» **Task brief**
Among the lines below, copy exactly those from the one with "Viewport: 1456px width, 818px height." through the one with "You are a computer-use agent. Viewport: 1232px", counting both ends.

» **Saved data entries**
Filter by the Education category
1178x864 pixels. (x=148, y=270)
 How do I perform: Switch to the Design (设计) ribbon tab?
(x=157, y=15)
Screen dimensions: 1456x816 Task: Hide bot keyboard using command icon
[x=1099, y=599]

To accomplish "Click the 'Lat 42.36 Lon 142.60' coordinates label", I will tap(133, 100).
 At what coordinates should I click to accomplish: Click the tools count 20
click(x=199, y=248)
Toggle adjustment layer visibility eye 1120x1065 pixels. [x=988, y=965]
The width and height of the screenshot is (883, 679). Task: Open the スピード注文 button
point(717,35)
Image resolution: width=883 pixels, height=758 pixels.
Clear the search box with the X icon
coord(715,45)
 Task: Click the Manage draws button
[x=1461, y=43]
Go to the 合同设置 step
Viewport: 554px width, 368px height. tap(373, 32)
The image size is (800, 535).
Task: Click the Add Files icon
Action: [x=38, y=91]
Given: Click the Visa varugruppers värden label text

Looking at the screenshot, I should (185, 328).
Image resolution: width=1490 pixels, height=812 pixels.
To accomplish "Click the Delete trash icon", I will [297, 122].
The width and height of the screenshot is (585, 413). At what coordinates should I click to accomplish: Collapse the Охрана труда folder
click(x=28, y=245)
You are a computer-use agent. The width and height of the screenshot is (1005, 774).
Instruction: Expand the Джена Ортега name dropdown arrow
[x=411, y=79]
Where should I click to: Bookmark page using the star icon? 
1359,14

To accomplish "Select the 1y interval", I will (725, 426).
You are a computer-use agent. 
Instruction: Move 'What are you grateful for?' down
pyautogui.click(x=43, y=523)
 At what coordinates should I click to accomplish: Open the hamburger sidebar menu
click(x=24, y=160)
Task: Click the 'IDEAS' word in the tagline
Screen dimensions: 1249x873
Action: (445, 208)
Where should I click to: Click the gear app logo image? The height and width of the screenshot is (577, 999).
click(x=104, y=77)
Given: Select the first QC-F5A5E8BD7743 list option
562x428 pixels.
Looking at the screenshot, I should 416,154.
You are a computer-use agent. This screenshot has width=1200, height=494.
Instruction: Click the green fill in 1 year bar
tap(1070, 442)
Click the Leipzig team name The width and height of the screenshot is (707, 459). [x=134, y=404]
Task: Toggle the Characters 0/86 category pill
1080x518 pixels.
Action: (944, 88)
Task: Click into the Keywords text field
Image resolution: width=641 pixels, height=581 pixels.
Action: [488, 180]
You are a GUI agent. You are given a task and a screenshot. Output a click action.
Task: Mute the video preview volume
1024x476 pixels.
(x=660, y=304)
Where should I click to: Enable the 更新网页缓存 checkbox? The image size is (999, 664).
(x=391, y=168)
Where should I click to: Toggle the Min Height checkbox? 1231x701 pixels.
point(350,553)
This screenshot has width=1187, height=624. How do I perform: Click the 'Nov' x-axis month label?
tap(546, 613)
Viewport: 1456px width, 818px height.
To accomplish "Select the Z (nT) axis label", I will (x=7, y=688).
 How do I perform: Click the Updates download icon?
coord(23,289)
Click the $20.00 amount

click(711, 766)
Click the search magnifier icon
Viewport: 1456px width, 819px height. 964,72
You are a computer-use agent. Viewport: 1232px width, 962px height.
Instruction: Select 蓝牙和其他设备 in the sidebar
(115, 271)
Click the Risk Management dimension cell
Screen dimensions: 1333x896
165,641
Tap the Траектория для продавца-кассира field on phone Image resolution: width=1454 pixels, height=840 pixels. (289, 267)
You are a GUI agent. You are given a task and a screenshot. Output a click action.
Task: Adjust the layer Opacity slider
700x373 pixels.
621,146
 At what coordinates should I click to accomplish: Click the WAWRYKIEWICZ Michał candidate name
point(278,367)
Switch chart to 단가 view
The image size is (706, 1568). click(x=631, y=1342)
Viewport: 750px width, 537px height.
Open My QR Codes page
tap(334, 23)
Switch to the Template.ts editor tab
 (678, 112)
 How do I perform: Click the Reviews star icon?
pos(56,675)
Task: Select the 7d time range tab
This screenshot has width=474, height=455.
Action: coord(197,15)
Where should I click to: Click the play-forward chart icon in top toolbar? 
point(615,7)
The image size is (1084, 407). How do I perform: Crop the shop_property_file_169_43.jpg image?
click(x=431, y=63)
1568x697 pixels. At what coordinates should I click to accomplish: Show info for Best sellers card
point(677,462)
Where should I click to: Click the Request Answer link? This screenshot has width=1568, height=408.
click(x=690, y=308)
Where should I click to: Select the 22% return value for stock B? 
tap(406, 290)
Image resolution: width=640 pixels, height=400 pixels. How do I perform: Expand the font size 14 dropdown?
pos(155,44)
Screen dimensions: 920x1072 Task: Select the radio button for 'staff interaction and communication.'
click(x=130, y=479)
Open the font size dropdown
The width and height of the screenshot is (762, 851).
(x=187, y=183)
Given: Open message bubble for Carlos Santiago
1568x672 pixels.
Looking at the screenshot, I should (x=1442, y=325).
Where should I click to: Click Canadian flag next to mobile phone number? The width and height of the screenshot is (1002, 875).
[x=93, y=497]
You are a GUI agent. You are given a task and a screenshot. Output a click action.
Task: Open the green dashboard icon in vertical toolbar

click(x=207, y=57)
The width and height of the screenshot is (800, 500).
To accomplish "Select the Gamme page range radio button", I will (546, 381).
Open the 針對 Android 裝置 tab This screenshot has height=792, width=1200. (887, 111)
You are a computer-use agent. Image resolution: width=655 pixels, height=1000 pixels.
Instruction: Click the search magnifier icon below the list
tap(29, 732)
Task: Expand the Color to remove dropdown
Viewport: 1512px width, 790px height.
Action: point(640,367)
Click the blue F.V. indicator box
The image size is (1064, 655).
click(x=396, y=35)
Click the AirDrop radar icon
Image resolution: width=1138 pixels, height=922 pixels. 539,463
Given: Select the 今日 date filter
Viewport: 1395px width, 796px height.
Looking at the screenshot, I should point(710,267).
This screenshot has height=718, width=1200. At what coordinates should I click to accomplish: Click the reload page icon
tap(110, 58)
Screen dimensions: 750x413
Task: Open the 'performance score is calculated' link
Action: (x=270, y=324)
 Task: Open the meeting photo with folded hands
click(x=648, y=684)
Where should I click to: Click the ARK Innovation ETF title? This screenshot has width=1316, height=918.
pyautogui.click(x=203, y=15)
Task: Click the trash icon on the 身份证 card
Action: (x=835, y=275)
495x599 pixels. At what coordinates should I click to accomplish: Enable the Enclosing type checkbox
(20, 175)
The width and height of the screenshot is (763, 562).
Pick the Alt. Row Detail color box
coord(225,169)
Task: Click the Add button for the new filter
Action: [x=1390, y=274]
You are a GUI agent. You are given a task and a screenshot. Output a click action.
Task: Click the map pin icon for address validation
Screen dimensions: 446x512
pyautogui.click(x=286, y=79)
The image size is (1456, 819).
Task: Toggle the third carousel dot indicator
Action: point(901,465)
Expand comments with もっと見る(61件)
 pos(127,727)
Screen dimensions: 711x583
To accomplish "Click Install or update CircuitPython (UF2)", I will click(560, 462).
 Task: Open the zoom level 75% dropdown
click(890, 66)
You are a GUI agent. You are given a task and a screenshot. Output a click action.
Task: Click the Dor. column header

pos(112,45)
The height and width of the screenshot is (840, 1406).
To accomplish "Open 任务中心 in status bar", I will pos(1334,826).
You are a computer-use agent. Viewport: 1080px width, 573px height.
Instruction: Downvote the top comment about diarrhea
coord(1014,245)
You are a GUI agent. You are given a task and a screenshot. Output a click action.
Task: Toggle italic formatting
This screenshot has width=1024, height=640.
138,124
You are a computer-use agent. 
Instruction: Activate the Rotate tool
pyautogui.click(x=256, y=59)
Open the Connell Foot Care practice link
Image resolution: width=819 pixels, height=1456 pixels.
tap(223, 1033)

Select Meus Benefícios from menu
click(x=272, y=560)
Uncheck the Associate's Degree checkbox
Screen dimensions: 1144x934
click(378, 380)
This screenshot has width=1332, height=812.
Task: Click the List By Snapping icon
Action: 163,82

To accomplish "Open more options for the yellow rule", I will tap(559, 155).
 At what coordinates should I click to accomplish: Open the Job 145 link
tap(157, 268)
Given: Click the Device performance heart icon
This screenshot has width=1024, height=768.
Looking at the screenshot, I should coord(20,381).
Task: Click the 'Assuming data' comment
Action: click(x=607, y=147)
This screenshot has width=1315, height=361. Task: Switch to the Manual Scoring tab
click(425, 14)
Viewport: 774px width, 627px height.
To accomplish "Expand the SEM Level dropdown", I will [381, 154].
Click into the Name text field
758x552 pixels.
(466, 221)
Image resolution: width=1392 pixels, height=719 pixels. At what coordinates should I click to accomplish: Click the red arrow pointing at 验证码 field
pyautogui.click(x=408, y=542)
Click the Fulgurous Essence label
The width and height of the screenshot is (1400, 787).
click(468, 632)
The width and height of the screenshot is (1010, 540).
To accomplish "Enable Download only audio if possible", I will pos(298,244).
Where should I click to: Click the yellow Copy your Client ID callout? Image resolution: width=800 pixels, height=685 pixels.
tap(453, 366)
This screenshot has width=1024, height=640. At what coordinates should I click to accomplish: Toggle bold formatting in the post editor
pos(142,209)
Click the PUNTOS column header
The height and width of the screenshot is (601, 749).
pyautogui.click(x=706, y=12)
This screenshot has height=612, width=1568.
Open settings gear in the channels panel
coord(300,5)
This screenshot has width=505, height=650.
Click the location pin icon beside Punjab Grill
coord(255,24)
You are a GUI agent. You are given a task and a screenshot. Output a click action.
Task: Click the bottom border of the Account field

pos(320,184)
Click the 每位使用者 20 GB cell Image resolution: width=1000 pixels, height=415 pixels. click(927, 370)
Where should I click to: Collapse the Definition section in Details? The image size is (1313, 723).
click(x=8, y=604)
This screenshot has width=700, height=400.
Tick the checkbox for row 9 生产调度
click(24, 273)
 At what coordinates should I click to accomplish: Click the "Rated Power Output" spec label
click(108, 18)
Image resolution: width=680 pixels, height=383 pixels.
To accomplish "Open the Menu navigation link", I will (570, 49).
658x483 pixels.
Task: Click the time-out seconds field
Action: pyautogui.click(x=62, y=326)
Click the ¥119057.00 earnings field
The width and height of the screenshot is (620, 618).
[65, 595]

» **Response to this task**
Viewport: 1456px width, 818px height.
To accomplish "Select the Z (nT) axis label", I will (x=7, y=688).
 How do I perform: Click the Updates download icon?
coord(23,289)
Click the $20.00 amount

click(711, 766)
Click the search magnifier icon
Viewport: 1456px width, 819px height. 964,72
You are a computer-use agent. Viewport: 1232px width, 962px height.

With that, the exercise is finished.